As far as Koscheck is concerned, he just wants the fights that carry the biggest paycheck. If that comes for him at 170 pounds, so be it, but he's also completely open to big fights at Middleweight:

"I'd like to think, yeah, because there's some big fights there. It'd be potential for me to make a bigger payday. At the end of the day, at this point in my career, obviously, I care more about winning, and that's the only thing, but also winning comes along with money. I'm willing to fight at 185. If I was a month into vacation, I probably would have offered to fight the Wanderlei (Silva) fight. So, if anybody at 185 that has a big name wants to call me out, call me out, and we'll do it."

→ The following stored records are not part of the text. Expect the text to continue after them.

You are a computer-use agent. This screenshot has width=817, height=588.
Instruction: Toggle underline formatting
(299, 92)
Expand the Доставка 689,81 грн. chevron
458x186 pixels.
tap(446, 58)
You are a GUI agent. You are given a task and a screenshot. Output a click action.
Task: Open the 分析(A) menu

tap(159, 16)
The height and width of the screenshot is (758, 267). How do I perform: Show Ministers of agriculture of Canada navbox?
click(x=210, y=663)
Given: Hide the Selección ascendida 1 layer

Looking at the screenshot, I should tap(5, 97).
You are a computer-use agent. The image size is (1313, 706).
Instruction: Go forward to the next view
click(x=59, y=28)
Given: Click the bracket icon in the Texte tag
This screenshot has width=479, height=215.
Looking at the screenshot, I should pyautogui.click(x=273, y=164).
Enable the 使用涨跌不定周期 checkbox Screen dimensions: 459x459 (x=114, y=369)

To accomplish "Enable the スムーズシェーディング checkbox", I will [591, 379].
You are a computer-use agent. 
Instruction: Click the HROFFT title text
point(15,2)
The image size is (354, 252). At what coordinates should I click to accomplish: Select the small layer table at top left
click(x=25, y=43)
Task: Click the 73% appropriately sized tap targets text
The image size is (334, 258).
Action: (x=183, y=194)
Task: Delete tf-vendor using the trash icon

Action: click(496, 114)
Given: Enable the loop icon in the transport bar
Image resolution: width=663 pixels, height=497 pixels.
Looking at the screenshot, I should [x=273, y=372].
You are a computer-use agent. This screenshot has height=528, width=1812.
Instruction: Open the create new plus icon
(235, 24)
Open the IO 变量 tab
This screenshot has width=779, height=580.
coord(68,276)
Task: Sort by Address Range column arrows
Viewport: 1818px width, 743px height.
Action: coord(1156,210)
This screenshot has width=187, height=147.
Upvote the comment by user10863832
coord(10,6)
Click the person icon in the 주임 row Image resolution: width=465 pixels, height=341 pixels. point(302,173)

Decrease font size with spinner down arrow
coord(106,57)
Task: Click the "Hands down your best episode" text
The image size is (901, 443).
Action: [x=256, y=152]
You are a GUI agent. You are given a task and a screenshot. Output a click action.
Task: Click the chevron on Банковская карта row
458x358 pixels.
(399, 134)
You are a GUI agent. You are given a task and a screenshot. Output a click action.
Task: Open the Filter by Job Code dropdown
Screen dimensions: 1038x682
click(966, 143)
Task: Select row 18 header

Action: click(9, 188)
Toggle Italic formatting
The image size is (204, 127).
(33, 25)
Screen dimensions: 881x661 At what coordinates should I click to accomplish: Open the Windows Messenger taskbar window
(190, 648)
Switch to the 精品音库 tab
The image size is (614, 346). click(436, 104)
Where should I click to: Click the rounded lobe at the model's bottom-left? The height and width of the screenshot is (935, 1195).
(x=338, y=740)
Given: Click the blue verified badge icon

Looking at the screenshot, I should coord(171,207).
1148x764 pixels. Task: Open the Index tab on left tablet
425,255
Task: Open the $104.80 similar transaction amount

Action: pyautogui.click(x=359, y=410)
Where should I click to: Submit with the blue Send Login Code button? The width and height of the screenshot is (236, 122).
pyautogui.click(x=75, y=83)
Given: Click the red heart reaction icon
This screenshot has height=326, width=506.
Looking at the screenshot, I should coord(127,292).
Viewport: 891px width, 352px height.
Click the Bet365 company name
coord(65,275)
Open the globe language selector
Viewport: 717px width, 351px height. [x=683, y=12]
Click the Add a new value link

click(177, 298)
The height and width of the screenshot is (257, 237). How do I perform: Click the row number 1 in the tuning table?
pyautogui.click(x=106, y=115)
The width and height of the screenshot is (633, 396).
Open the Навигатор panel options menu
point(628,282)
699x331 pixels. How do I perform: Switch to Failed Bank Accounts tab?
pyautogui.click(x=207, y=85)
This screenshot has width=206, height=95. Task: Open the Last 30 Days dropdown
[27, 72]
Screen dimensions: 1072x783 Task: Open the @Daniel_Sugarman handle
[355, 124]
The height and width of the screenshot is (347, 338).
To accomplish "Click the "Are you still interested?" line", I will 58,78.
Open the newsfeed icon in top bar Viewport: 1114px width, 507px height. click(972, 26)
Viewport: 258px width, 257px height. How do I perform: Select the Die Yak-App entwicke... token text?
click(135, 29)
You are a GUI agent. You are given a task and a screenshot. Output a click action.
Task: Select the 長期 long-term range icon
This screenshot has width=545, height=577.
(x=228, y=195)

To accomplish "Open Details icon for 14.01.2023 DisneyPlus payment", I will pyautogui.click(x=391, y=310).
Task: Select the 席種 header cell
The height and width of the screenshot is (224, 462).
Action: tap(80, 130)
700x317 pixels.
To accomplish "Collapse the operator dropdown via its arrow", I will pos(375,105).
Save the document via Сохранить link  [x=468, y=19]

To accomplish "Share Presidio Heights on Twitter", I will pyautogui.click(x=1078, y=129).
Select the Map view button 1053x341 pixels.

Because of his well documented relationship with and unwillingness to fight Jon Fitch, Koscheck is very familiar with the situation that Cain Velasquez and Daniel Cormier find themselves in.

They're both big name heavyweights who may be asked to fight each other one day. They've both publicly said that they won't do it.

While Koscheck can surely identify with their predicament, he thinks they will eventually succumb to the pressure:

"I don't think that'd be the case. I think those guys haven't been training together as long as me and Jon Fitch have, and I think that they would probably do it. Those heavyweights make a boat load of money. With that kind of money on the line, I think they'd say, 'Let's do it.'"

Speaking of Cormier, Koscheck gave his review on "DC's" latest win over Josh Barnett at Strikeforce: "Barnett vs. Cormier" in San Jose, Calif., on May 19, 2012.

Koscheck has trained with Cormier inthe past, and according to him, he saw a very different and improved fighter that took home the Strikeforce belt:

"For the Daniel that I know, I was really impressed with him. He's a jerkoff, when it comes to training and stuff. I didn't a chance to see him train, since I relocated to Fresno, and I got my own gym, but he must have trained his butt off. I've never seen him in that good of shape and be able to throw, you know I think he threw like -- I think that Compu-stats were like 275 punches...for heavyweights, which is pretty impressive."

On his way out, Koscheck was asked about his reputation that he's earned over the course of his career. He's well aware of how he's viewed, but if it were up to him, he wouldn't change a thing:

"I get a lot of hate. Not only by other fighters, but, obviously, the fans. What's funny is, I play 'em all like a riddle. I'm the guy that's laughing, all the way to the bank. I'd do it the same way. I was telling Mike (Straka), before, 'You know what? I've been real, from day one. I've never changed, from the first Ultimate Fighter till now. It's been like eight years or something that I've been in the sport. I've never changed, and I won't change. I like I've done it the right way. I did it my way, and not many people can say that."

Spoken like a true heel.

One thing's for sure, love him or hate him, Koscheck is definitely a fighter who has done and will continue to do things his way, no matter the cost.